Are stabilizers, located on the surface of PLGA nanoparticles, able to modify the protein adsorption pattern?

Abstract

Poly(lactic-co-glycolic acid) (PLGA) is an FDA-approved, biodegradable, and biocompatible polymer, which makes it a promising starting material for the development of nanoparticles. However, in vivo studies have revealed a short biological half-life due to recognition and consequently internalization of these nanoparticles by cells of the mononuclear phagocyte system, resulting in their accumulation in the liver and spleen.

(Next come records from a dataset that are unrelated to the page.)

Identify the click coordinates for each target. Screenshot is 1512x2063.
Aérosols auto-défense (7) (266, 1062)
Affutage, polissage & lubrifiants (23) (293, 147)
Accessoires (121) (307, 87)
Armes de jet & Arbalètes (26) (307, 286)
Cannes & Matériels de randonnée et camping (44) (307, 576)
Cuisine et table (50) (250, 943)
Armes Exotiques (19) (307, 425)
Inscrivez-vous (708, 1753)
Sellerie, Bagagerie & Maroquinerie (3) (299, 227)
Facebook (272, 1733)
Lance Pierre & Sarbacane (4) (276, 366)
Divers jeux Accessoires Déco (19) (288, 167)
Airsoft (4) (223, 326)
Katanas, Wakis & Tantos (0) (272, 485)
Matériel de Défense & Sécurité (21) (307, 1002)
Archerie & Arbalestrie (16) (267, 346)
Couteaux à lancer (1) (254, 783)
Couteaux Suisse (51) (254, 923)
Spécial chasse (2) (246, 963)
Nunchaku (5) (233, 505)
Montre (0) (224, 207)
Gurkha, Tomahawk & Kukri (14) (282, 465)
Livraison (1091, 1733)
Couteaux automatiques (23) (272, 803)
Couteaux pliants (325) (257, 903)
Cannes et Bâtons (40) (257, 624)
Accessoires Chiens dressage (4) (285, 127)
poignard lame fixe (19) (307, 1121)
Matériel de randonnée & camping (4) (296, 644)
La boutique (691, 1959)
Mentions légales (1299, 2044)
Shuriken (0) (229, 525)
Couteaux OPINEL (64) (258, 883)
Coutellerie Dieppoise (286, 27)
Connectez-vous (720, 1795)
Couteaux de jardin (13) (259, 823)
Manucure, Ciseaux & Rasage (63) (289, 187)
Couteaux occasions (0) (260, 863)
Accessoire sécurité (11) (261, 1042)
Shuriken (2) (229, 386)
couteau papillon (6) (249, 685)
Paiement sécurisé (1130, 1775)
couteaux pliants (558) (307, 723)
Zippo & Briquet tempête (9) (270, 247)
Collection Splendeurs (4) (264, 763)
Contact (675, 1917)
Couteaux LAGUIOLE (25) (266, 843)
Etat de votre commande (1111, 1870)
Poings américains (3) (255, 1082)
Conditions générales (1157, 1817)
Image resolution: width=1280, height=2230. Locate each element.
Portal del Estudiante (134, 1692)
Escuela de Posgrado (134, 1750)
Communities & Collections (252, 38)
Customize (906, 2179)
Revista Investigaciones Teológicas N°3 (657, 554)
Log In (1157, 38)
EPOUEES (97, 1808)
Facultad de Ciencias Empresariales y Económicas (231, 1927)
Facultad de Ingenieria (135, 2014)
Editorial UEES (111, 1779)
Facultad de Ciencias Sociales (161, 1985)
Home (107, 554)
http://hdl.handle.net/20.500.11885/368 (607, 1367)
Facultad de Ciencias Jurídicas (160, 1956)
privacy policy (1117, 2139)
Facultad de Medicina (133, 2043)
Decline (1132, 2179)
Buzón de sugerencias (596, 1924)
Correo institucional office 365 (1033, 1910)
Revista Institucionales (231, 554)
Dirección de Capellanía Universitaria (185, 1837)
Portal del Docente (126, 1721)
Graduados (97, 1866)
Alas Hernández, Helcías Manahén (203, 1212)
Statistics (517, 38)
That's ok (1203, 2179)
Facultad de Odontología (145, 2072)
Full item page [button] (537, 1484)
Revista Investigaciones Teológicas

In this study, we analyzed the adsorption pattern of proteins on PLGA nanoparticles after incubation with human plasma and human serum. For this analysis, different nanoparticle stabilizer systems were manufactured, and the adsorbed protein amounts were determined after incubation. Additionally, the adsorbed proteins were identified and enrichment and depletion processes of specific proteins that take place during protein incubation were measured via LC-MS/MS. The results showed a high enrichment of several opsonins on the nanoparticle surface and a depletion of most dysopsonins. Therefore, we hypothesize that an explanation for the unfavorable in vivo behavior of PLGA nanoparticles could be the formation of a biomolecular corona with a preferential adsorption of opsonins. Furthermore, we aimed to analyze whether different stabilizers, located on the surface of PLGA nanoparticles, were able to modify the protein adsorption pattern. Our findings suggest that the use of different stabilizers can influence the amount of total bound proteins on the nanoparticle surface. However, the change of stabilizers has only a minor impact on the composition of the biomolecular corona.